Day 1 in Rome: when plans go awry

We were supposed to leave London at 9:30 am but we left sometime after 10 am–I don’t know exactly when because I fell asleep. We landed later than planned, 2:15 pm, and it took me an hour! to get through passport control for non-EU passports. Everyone else has a British passport and had no queue. If they voted for Brexit, they must be worried. But my delay didn’t hold up the group because one couple’s bags didn’t arrive. So we didn’t arrive at the hotel until about 3:45 pm. Our plan to go to the Palazzo Doria Pamphiji was postponed until tomorrow. That left me with almost 3 hours until our first lecture. Enough time to revisit some familiar spots and maybe check out some new ones.

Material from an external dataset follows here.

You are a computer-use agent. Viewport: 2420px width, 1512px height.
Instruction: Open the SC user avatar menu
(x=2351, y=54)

The hotel is almost next to San Andrea delle Valle on Corso Vittoria Emmanuele II, one of Rome’s main east west roads. It is quite close to Campo dei Fiori. Since we had only been given crisps (potato chips) on the flight, I headed to Carapina, a gelateria we went to in 2014 that had the best chocolate gelato I’d ever tasted.

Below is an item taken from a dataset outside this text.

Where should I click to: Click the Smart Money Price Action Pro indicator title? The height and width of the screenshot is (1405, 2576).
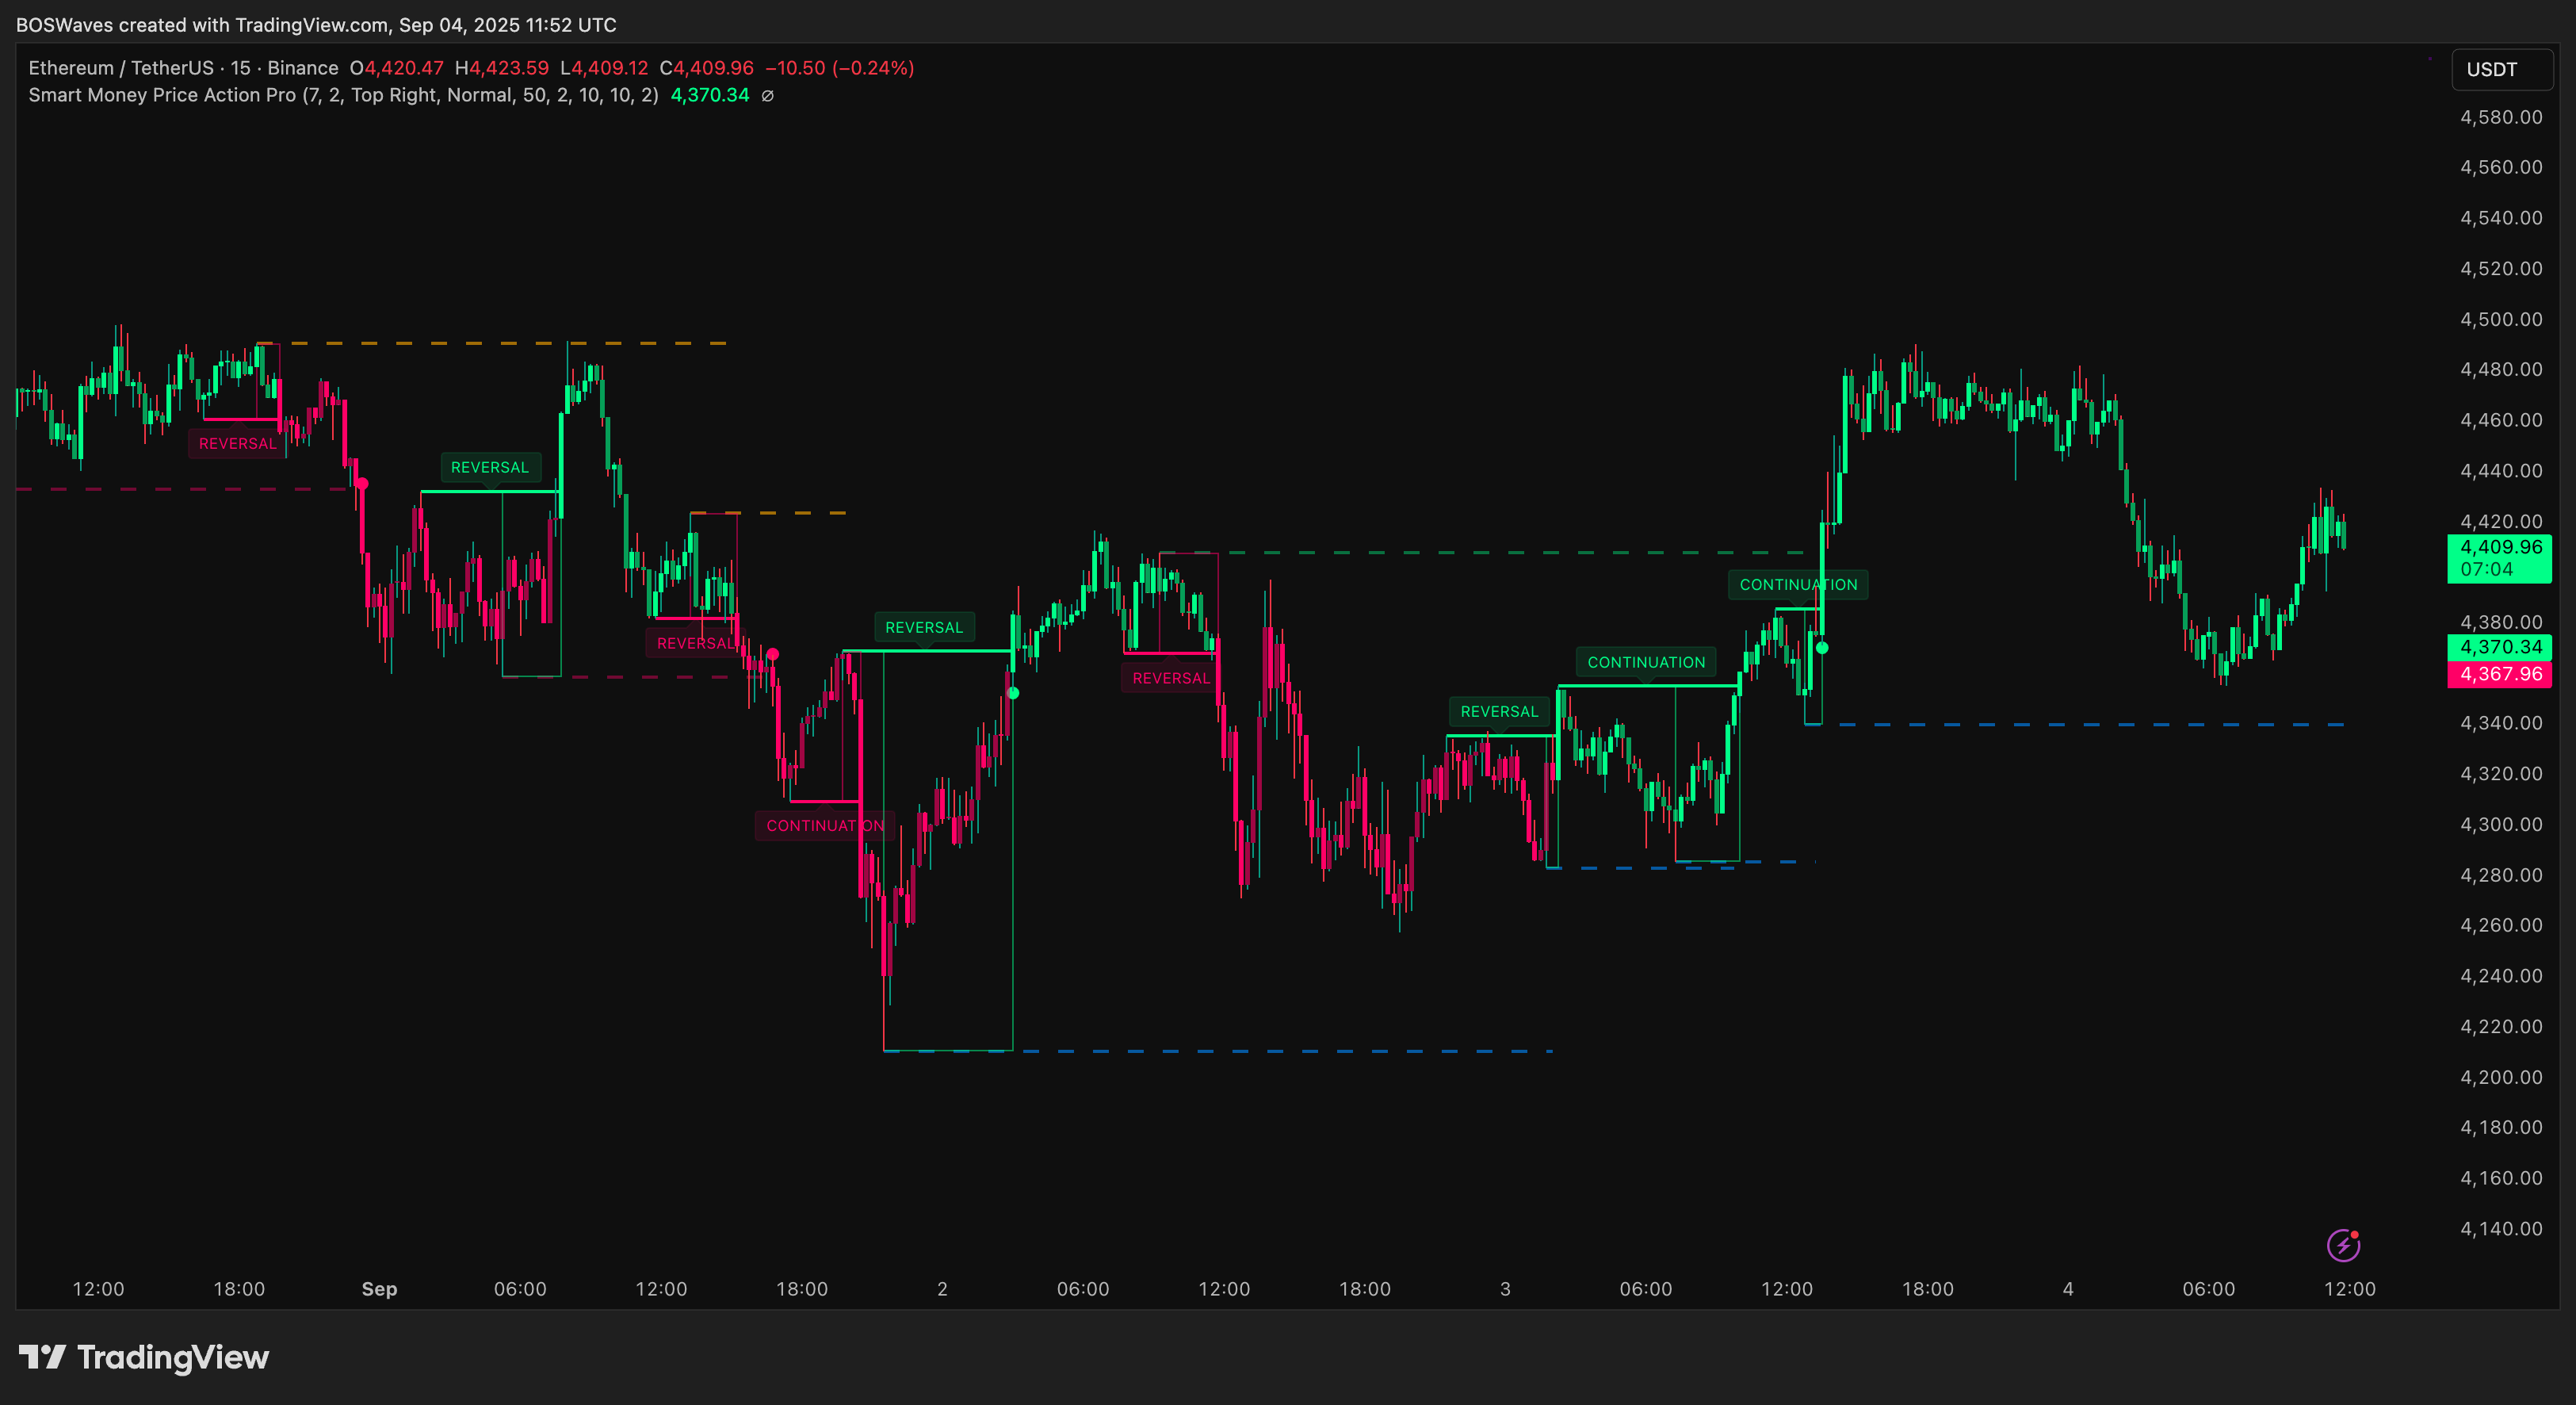click(162, 95)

But, it is closed until Saturday–the day we are leaving:



Luckily, there is a Grom gelateria nearby:

Caramella al sale (salted caramel) and ciocoletto extra noir


Checked out some churches (after finishing the gelato)

San Andrea delle Valle
Santa Barbara dei Librai


The cat sanctuary:

Here is Sant’Agnese in Agone, a church designed by Borromini in Piazza Navona.

The exterior is a marvellous flow of concave and convex surfaces and I have always wondered what the interior looks like but it has never been open when we saw it during our previous visits. In Borromini’s churches, San Carlino and Sant’Ivo ale Sapienza, the interesting exterior shapes are reflected on the interior walls—not here.Pretty much a Baroque interior–not Borromini who was a more radical architect.

Bought some wine after, surprisingly, getting 10,000 steps on a travel day.

So a pretty good day with both gelato and wine. And I learned a corkscrew is called sacacorchos ((which they gave to me because my hotel room only has a bottle opener).

Our lecture about the context for Caravaggio’s work was well done but I need to go to bed instead of recounting a 90 minute lecture.

Dinner was at Trattoria del Pallaro, near Campo dei Fiori–not bad for a set menu: mushroom risotto, swordfish,  salad and berries with cream.  And some regional Lazio red and white wine.